1. [Health anthropology and hospital archiving. The Museum of Pathological Anatomy of the City Hospital of Trieste].
- Author
-
Braulin F
- Subjects
- Congenital Abnormalities history, Congenital Abnormalities pathology, History, 19th Century, History, 20th Century, Humans, Italy, Neoplasms history, Neoplasms pathology, Preservation, Biological history, Archives history, Hospitals, Municipal history, Museums history, Pathology history
- Abstract
The preparations found in the Trieste Hospital Museum of Pathological Anatomy fit into the context of a medical semiotics which has its origins in the anatomical clinical method. The study of the practices involved in the museum preparation leads back to its purely diagnostic function inasmuch as it convalidates or contradicts the suppositions that, from the symptomatological case history, made from the study of the lesions and the diseased organ. This whole investigative process corresponds to a break in the field of scientific knowledge which marks the birth of a new approach to diagnosis and a new form of nosology, made possible by the great number of sick people and deaths available in a modern hospital. The Museum is permeated with empiricism, morphologism and localisation, and its exhibits fluctuate between macroscopic and microscopic anatomy, between organic and cellular pathology.

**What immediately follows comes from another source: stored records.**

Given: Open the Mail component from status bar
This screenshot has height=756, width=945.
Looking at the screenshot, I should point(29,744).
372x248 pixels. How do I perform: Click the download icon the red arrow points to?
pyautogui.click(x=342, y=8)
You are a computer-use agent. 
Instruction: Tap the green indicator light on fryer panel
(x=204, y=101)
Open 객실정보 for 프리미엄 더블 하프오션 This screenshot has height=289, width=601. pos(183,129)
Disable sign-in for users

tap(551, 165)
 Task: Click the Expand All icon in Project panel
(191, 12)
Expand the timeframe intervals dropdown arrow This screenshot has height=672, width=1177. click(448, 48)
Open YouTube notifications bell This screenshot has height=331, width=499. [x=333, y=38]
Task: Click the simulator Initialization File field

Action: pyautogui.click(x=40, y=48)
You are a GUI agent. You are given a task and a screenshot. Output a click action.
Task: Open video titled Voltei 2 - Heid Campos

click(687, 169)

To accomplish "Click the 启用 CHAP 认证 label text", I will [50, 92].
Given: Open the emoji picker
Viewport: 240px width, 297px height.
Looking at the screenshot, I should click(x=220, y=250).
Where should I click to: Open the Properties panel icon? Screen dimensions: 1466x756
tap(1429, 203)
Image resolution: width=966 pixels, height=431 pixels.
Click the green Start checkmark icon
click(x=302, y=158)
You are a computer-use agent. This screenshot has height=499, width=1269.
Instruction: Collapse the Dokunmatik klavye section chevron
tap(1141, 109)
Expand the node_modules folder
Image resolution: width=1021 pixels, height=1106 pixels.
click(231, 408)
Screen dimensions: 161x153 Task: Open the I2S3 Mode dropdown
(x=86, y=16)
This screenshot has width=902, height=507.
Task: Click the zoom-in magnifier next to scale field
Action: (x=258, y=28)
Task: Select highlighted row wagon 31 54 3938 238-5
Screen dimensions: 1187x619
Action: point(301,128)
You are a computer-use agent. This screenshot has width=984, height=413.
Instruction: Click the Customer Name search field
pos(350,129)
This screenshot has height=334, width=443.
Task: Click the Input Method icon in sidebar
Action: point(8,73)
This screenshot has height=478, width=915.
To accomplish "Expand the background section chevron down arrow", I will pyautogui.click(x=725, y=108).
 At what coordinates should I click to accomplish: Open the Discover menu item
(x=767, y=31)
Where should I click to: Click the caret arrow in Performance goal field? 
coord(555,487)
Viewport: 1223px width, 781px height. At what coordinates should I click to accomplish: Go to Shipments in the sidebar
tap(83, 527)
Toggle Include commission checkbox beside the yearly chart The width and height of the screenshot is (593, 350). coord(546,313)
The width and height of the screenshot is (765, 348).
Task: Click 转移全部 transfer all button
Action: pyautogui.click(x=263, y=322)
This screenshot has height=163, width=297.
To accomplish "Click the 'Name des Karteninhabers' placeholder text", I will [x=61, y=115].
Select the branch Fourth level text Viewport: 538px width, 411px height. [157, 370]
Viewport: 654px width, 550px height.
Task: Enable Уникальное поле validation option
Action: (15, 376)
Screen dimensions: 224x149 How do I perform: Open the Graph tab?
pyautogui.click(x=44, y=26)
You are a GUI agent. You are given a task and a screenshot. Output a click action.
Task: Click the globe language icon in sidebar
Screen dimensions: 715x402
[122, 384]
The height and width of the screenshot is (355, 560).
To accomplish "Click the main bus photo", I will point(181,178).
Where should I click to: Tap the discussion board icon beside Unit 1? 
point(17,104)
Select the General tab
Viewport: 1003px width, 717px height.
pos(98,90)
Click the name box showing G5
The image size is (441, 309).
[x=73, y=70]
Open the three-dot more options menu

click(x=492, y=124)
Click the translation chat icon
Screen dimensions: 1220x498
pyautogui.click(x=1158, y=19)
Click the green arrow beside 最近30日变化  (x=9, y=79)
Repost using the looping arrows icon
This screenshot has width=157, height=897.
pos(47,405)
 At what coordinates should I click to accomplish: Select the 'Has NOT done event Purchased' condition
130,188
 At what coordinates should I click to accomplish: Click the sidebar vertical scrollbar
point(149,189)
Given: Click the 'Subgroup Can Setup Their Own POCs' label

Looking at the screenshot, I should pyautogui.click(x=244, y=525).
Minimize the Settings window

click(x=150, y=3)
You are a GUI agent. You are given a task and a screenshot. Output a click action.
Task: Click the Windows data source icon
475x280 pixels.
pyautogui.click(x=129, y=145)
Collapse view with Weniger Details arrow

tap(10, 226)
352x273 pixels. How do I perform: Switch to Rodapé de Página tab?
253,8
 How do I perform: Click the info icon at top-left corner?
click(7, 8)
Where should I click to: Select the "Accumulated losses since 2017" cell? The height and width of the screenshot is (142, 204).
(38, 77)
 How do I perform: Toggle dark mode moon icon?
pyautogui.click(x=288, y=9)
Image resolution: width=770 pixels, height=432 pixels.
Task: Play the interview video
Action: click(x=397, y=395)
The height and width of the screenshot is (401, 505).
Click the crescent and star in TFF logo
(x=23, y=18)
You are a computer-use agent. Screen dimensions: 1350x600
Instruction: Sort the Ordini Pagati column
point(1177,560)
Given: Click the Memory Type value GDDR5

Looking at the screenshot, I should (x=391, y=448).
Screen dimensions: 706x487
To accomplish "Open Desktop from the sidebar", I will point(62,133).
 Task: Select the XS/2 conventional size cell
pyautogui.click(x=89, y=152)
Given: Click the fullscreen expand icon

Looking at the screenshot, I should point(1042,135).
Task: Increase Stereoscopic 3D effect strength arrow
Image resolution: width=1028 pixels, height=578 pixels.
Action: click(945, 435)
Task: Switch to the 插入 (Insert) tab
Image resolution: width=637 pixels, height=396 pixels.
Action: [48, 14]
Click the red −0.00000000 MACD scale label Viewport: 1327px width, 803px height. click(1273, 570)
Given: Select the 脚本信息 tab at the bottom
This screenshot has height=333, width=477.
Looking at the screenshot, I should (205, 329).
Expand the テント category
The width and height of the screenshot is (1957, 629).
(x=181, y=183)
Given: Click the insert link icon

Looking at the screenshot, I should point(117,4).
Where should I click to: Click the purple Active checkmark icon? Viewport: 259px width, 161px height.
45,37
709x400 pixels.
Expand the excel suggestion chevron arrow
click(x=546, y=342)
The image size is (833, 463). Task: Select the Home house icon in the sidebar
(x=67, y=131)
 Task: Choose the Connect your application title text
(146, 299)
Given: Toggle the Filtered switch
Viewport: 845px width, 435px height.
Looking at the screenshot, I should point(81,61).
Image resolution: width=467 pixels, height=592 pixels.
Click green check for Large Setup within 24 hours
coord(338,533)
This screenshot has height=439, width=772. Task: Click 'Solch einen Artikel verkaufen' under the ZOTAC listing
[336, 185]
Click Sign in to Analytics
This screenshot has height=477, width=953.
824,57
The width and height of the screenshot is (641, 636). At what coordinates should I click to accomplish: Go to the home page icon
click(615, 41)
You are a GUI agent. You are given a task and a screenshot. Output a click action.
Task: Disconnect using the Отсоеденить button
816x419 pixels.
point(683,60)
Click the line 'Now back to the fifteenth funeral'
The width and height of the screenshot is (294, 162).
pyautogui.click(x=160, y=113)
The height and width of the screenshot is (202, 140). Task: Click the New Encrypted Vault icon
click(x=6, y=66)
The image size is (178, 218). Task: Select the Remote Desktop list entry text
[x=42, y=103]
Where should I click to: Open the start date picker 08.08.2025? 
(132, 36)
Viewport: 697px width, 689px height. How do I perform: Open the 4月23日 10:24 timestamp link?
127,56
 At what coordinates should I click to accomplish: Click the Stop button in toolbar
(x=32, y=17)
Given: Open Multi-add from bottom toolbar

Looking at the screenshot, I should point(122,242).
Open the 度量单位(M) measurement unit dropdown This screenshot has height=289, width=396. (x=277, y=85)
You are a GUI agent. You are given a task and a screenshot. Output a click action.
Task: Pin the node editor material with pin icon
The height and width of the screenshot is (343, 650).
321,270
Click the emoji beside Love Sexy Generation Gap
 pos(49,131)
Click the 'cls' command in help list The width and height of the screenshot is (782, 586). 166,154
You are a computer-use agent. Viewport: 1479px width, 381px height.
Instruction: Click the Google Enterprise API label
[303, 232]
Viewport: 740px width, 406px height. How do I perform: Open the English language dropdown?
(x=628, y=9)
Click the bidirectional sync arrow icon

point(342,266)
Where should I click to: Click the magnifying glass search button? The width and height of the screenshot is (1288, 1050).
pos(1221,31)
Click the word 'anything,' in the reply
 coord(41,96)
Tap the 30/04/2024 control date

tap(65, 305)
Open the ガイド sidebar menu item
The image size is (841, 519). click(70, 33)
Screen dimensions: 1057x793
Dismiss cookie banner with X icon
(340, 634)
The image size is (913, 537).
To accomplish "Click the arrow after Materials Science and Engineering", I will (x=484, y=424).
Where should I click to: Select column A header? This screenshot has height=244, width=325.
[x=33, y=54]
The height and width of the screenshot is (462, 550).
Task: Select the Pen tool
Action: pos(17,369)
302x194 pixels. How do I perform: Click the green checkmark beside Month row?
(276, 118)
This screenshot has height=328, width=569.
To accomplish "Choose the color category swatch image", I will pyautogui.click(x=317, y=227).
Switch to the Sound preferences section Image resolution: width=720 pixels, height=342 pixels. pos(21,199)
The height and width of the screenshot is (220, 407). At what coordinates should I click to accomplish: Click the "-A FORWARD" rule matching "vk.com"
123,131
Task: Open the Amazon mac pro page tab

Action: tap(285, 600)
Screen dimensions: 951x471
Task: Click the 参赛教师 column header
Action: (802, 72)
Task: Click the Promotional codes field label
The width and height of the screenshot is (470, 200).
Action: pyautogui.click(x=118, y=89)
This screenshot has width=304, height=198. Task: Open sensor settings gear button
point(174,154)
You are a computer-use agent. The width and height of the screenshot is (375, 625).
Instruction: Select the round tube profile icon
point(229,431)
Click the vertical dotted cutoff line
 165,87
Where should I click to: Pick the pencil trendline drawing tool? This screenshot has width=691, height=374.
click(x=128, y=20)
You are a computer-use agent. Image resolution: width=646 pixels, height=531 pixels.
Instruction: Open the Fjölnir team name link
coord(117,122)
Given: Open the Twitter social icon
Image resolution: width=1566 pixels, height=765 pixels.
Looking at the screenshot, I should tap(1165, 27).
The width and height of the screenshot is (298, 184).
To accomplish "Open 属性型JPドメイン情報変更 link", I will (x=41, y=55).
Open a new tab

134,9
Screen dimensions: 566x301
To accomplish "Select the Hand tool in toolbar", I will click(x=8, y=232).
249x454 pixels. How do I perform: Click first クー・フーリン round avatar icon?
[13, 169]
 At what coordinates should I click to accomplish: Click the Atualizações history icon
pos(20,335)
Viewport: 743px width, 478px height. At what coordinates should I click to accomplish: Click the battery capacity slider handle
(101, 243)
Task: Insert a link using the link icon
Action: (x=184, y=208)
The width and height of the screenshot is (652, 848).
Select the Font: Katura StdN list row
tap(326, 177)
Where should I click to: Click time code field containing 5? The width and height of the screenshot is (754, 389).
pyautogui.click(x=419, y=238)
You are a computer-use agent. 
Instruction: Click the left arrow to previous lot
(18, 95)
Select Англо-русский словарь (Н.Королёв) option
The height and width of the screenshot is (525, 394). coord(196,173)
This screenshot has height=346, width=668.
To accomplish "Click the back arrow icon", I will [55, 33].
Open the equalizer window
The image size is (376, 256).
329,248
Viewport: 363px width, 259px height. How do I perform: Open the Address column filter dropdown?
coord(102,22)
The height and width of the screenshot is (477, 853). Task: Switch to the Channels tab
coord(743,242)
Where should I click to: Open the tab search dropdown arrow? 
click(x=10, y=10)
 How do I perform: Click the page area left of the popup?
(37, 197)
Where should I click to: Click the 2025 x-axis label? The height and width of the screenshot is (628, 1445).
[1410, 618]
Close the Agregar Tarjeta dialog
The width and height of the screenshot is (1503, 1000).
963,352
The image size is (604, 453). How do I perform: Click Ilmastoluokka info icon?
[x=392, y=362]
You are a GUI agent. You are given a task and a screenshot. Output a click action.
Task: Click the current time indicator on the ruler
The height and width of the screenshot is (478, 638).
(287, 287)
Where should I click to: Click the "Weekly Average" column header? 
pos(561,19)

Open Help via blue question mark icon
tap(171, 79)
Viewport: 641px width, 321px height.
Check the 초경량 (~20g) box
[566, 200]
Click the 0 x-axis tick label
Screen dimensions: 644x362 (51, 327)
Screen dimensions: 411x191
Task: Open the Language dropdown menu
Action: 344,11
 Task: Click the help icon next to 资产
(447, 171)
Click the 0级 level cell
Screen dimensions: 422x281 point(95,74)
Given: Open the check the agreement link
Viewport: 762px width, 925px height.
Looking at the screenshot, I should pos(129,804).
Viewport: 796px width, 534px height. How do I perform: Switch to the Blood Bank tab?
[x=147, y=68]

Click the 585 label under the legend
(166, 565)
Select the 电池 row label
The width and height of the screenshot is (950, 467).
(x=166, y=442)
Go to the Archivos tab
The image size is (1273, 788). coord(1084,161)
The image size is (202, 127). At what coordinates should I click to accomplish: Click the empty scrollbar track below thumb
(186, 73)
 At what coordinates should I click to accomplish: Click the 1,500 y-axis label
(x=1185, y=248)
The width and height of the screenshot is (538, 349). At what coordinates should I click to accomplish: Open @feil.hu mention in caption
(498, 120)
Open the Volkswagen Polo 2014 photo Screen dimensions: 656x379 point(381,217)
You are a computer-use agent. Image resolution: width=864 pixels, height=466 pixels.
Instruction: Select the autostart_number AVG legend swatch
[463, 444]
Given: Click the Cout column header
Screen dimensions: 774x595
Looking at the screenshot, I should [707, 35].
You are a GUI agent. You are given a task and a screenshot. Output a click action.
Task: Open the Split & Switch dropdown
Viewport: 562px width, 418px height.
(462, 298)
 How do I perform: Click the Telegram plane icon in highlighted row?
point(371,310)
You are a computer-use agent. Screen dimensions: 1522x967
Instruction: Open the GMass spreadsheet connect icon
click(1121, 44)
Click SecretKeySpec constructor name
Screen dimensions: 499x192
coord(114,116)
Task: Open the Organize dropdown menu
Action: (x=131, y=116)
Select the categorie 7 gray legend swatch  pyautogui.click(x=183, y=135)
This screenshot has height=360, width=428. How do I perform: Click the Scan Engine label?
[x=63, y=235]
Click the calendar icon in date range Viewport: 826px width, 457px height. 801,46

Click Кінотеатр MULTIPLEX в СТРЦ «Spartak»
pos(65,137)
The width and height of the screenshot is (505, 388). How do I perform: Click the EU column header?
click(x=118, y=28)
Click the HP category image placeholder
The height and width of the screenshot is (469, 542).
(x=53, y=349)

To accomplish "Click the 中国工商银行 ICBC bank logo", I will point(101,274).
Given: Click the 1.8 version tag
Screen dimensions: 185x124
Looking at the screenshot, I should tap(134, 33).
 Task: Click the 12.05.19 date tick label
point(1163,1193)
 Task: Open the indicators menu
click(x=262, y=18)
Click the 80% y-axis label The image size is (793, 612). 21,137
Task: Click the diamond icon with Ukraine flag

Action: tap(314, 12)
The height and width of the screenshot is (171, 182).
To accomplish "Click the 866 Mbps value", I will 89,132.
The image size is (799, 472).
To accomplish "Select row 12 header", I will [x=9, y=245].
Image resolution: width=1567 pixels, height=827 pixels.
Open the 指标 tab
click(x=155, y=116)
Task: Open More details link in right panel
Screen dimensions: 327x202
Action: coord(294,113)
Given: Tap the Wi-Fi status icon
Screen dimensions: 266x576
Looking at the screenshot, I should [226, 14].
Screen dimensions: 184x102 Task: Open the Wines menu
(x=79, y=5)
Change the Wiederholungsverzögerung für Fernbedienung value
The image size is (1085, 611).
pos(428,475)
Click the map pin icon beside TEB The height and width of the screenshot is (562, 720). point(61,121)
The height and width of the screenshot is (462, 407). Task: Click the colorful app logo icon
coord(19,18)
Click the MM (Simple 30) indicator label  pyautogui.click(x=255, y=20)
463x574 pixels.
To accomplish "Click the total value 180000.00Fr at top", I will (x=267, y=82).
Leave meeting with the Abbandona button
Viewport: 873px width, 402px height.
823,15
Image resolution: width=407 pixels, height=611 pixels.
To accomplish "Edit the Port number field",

In the exhibits of infectious and contagious diseases, one can see traces of the revolution brought about by bacteriology and laboratory techniques; in the considerable collection of malignant tumours, one can detect an oncological awareness which relates explicitly to a nosology based on the work of Virchow. The preparations which refer to pathologies that cannot be reduced simply to localisation illustrate an increasing awareness of functional medicine and clinical biochemistry. The Museum has the task of showing and teaching in order to train the hospital doctor. The Museum--through pathological anatomy--directed the community towards a knowledge of healthcare methods destined to change the morbidity and mortality rates due to a certain disease, in relation to those diseases typical of the times.